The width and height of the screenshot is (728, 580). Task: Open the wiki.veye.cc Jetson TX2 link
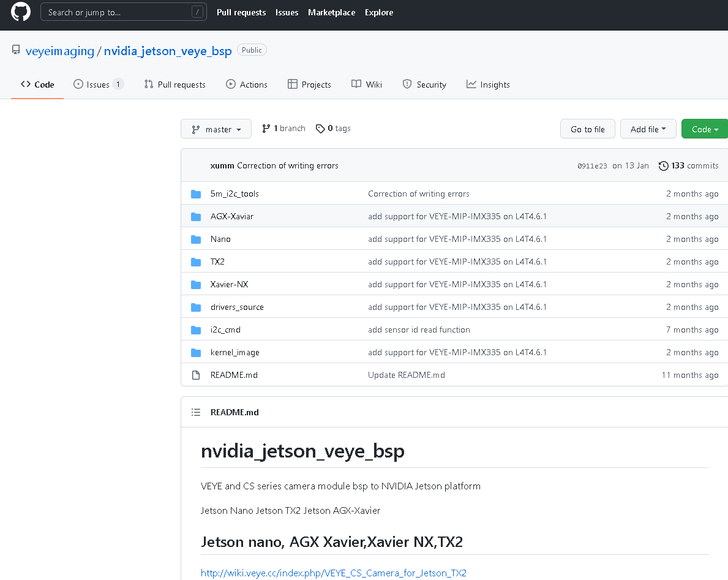pos(334,573)
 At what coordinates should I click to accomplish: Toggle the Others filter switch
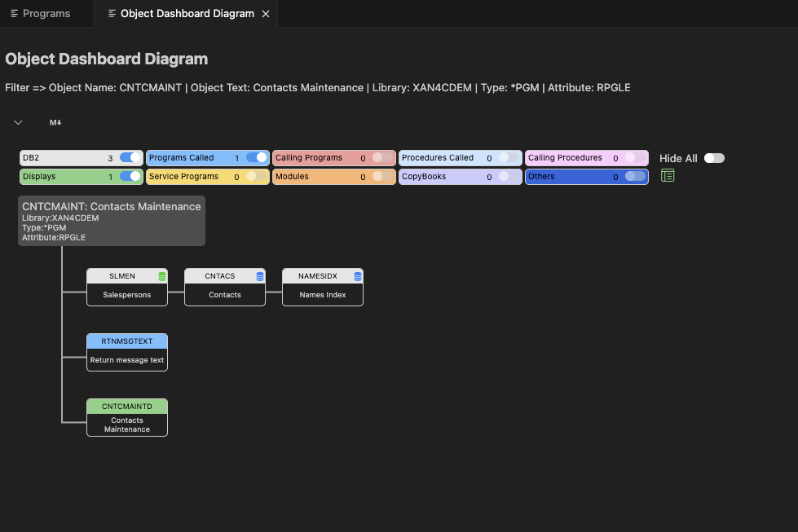(634, 176)
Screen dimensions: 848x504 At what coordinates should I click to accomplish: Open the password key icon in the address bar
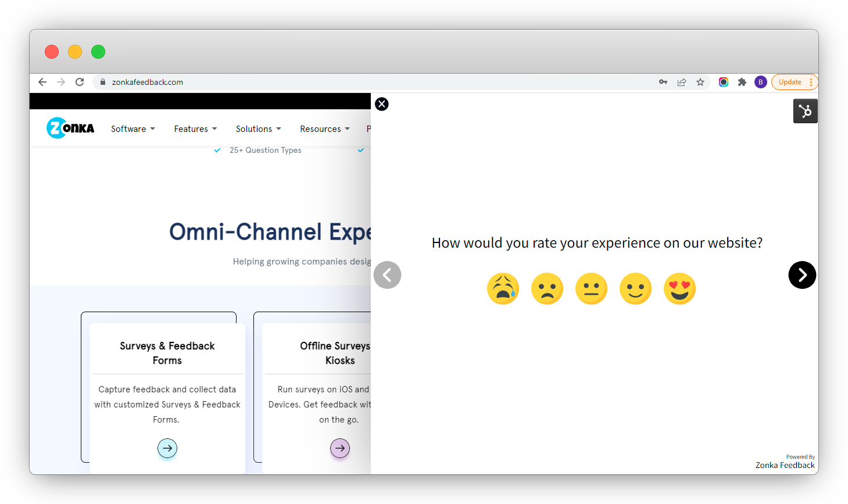tap(663, 82)
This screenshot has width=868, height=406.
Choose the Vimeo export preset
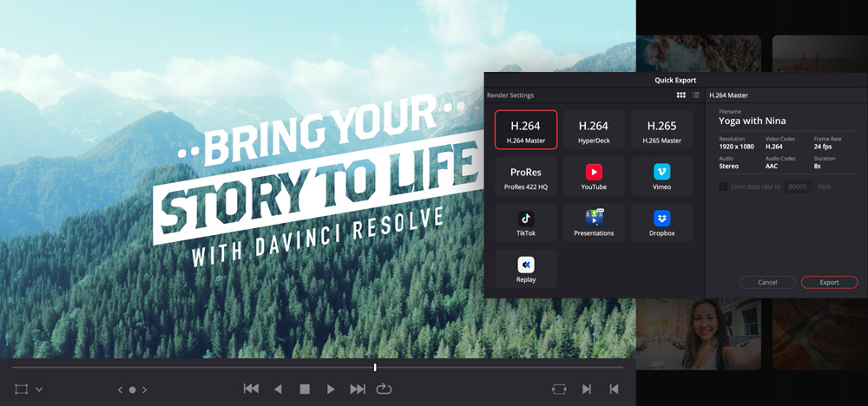coord(661,176)
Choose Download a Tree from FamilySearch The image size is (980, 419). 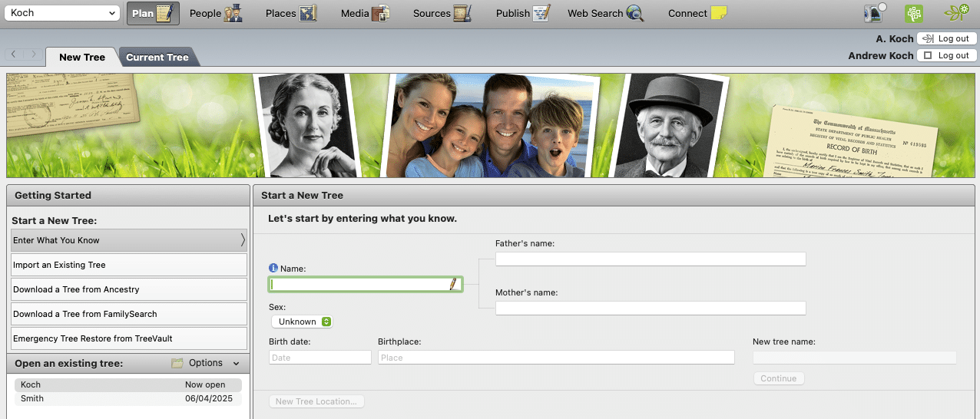coord(128,314)
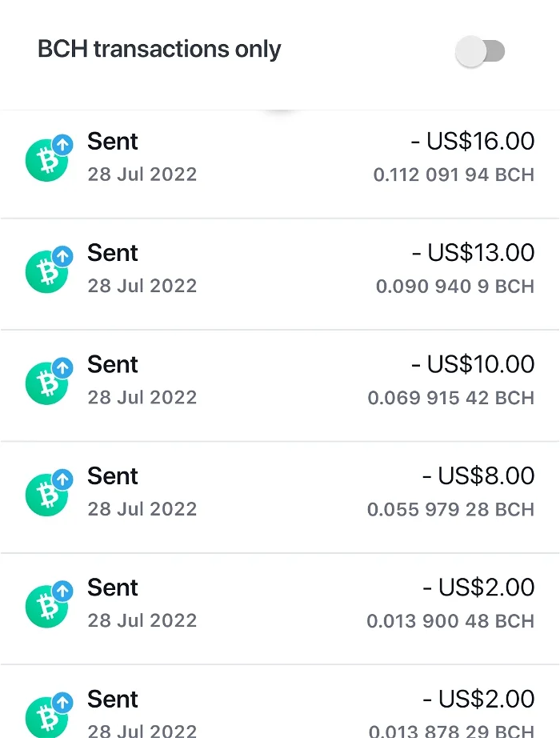Click the Sent label for US$10.00 transaction
Screen dimensions: 560x738
(x=113, y=364)
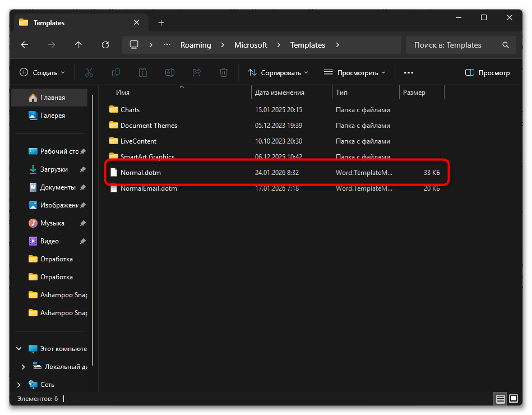Screen dimensions: 532x415
Task: Open the Сортировать dropdown
Action: (278, 72)
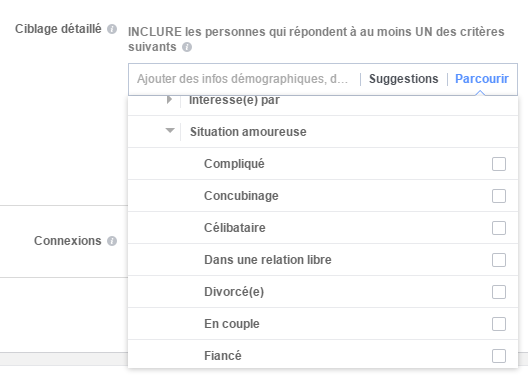Screen dimensions: 528x378
Task: Tick the Dans une relation libre checkbox
Action: 499,260
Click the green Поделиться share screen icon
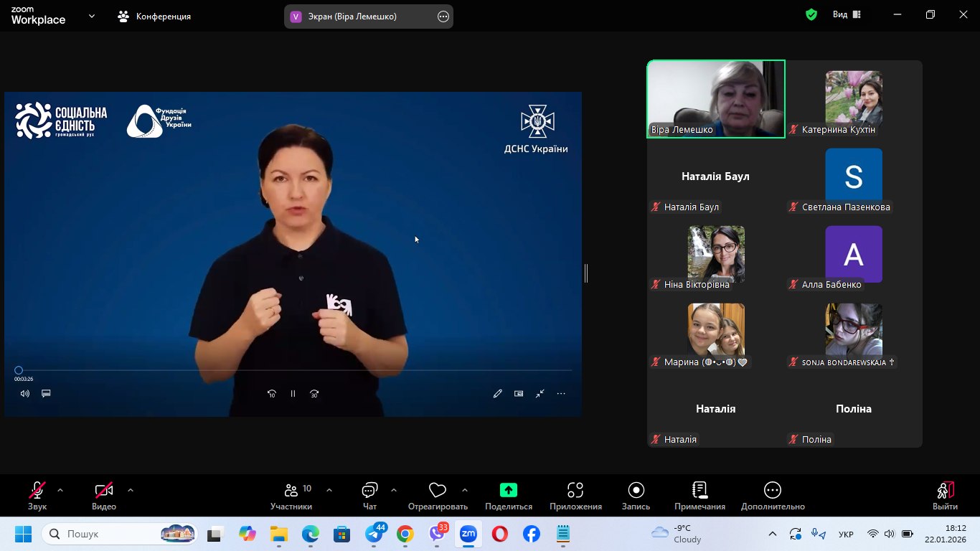 tap(508, 491)
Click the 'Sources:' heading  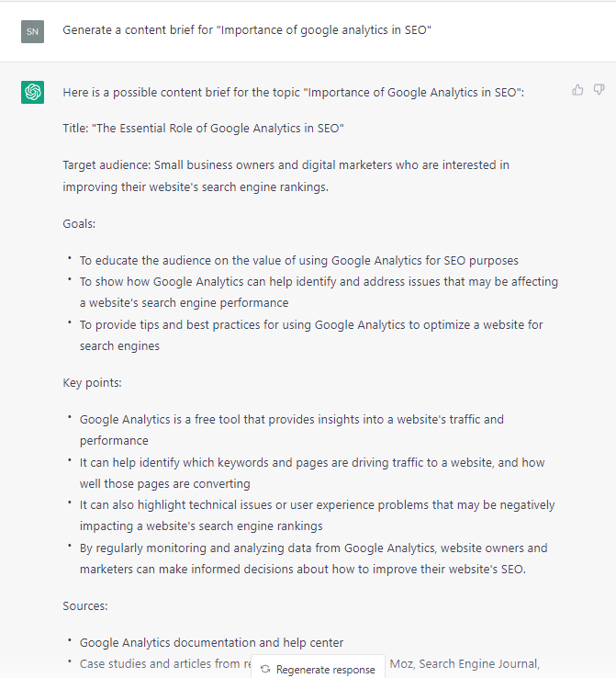pyautogui.click(x=84, y=606)
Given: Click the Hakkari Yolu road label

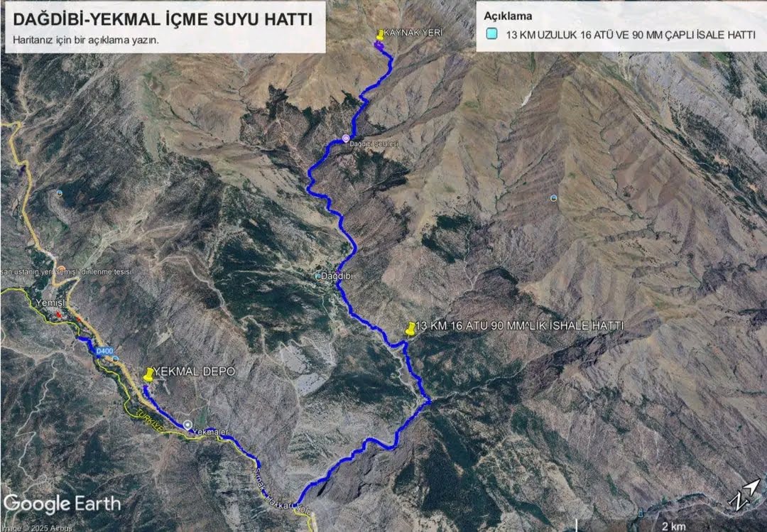Looking at the screenshot, I should click(x=288, y=504).
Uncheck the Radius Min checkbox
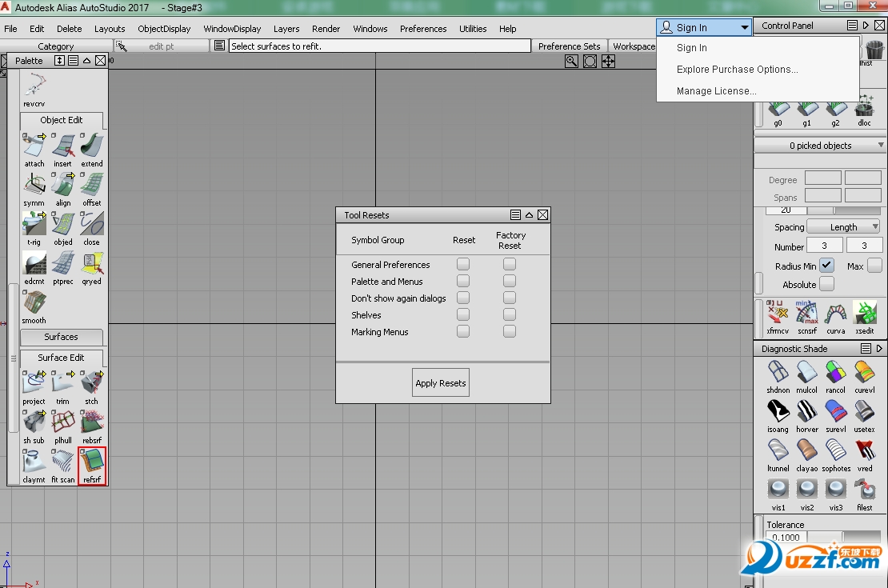 point(826,265)
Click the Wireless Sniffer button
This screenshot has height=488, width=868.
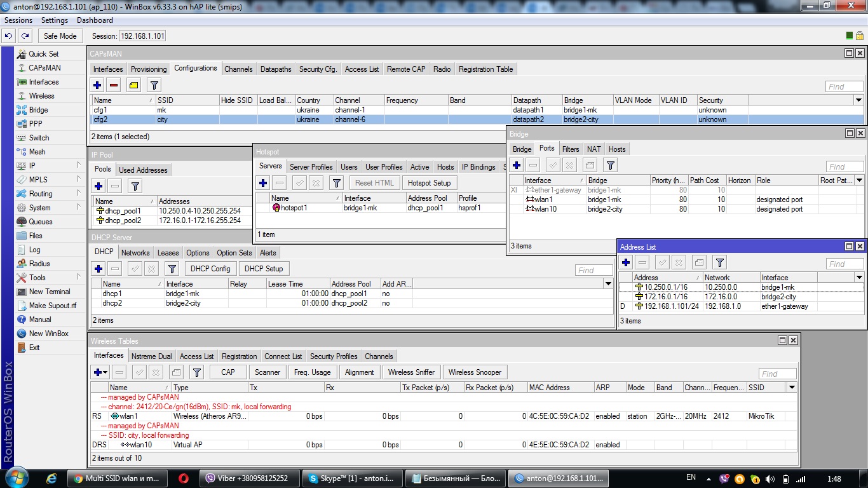coord(411,372)
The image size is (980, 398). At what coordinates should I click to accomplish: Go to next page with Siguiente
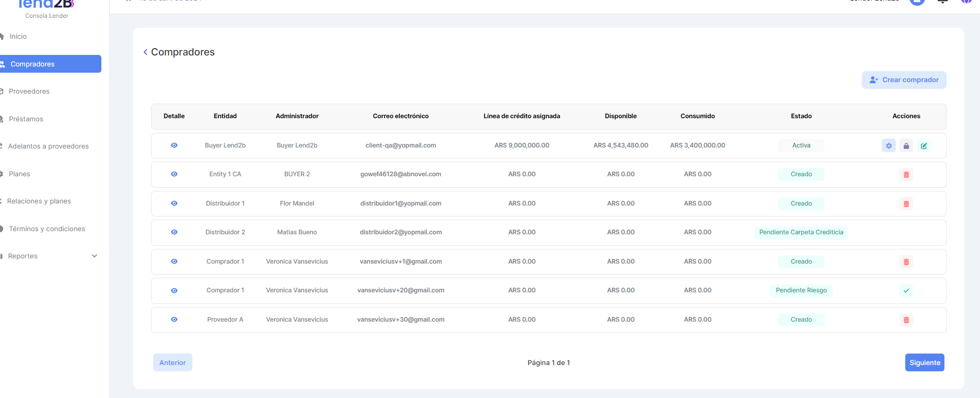(x=924, y=362)
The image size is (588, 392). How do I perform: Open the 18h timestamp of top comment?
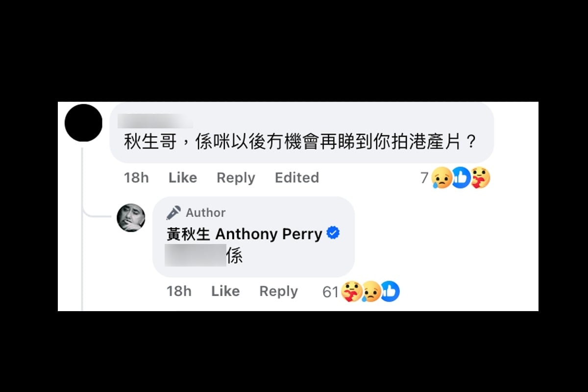click(x=136, y=177)
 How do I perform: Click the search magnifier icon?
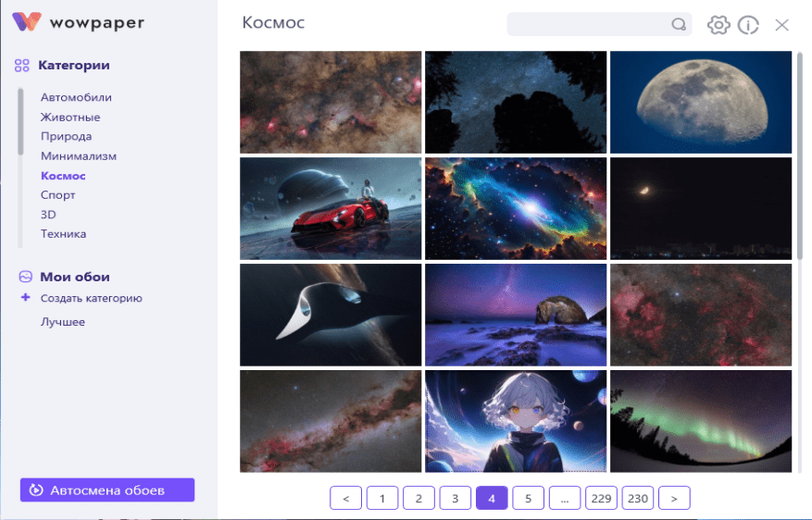[679, 24]
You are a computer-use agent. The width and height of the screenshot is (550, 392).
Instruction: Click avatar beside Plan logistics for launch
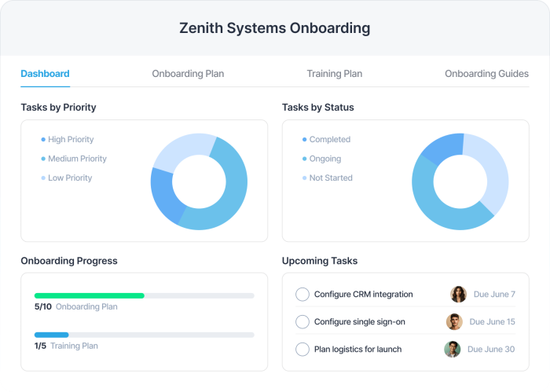tap(452, 350)
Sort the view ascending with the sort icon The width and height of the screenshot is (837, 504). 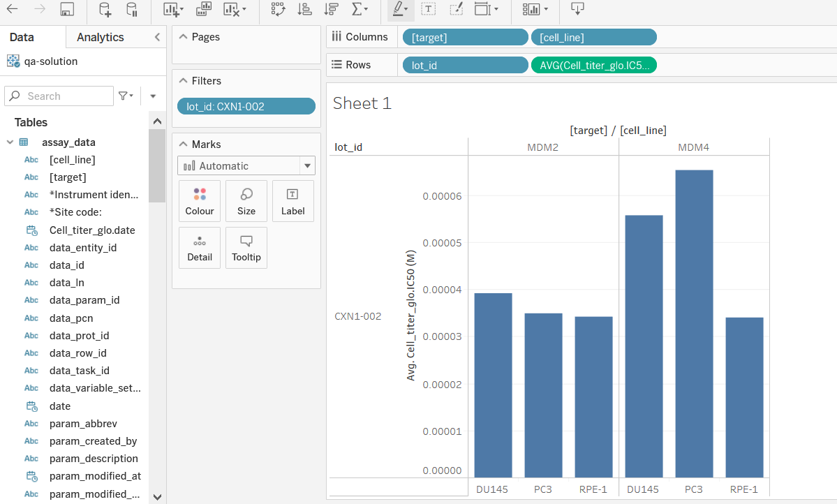305,10

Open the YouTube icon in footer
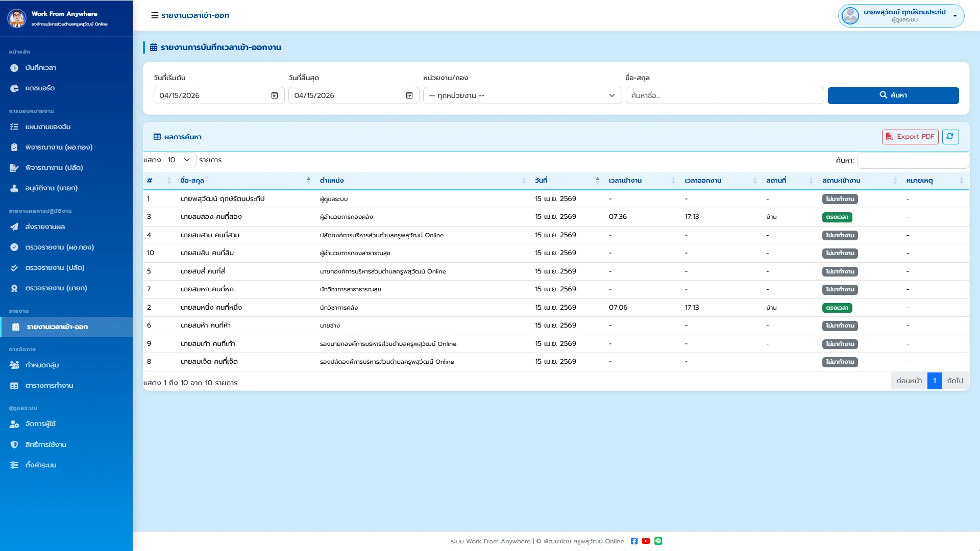(646, 541)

TASK INSTRUCTIONS =
From the entries above, copy exactly the lines starting at the one with "The image size is (588, 392)." and stopping at the one with "You are a computer-use", keeping both ends. Drop the pictures.

WRITTEN RESPONSE =
The image size is (588, 392). How do I perform: Open the 18h timestamp of top comment?
click(x=136, y=177)
 How do I perform: Click the search magnifier icon?
[679, 24]
You are a computer-use agent. The width and height of the screenshot is (550, 392).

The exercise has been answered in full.